• EXTRACTED TEXT
---+---

My husbands neuro talks very plainly to my husband, tells him everything about his disease, etc. No bedside manner whatsoever. We have our list of questions for the visit. We talk about his progression & options all together. My husband was offended early on by some of her remarks, but we know she’s the best neuro in our state, and I think she means well. In my experience, they all have interesting personalities.
I’ve read in this site how people don’t ever tell their LO they have dementia, but my husband and I talk about it, along with everything else. Less often now as his lucid times are fewer.
proven fact
Get him in a day program
Robert
The reason I say this is consider how long a doc actually sees you. They don't know the "real" you and don't see you much more than 10-15 minutes out of the day, here and there. That can be the "good" 10-15 minutes that particular day. Some people can whiz through the mini exam given to test for cognitive decline, yet can't remember they've repeated the same thing over and over in 10 minutes at home! YOU are there every day and YOU have known your husband for many years and therefore know him best and YOU have observed the changes. Clearly he isn't aware of the changes and/or isn't going to express his own possible concerns or fears.

---+---

• RECORDED INFORMATION
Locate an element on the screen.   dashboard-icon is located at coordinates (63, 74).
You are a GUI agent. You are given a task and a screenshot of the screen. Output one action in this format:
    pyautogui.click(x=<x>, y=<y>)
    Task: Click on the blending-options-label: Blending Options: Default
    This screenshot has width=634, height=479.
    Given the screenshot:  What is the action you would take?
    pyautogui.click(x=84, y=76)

---+---

• TASK DETAILS
Please list every clause in the forum text that begins with the capitalized word "YOU". The records aren't needed for this work.

• COMPLETED EXERCISE
- YOU are there every day
- YOU have known your husband for many years and therefore know him best
- YOU have observed the changes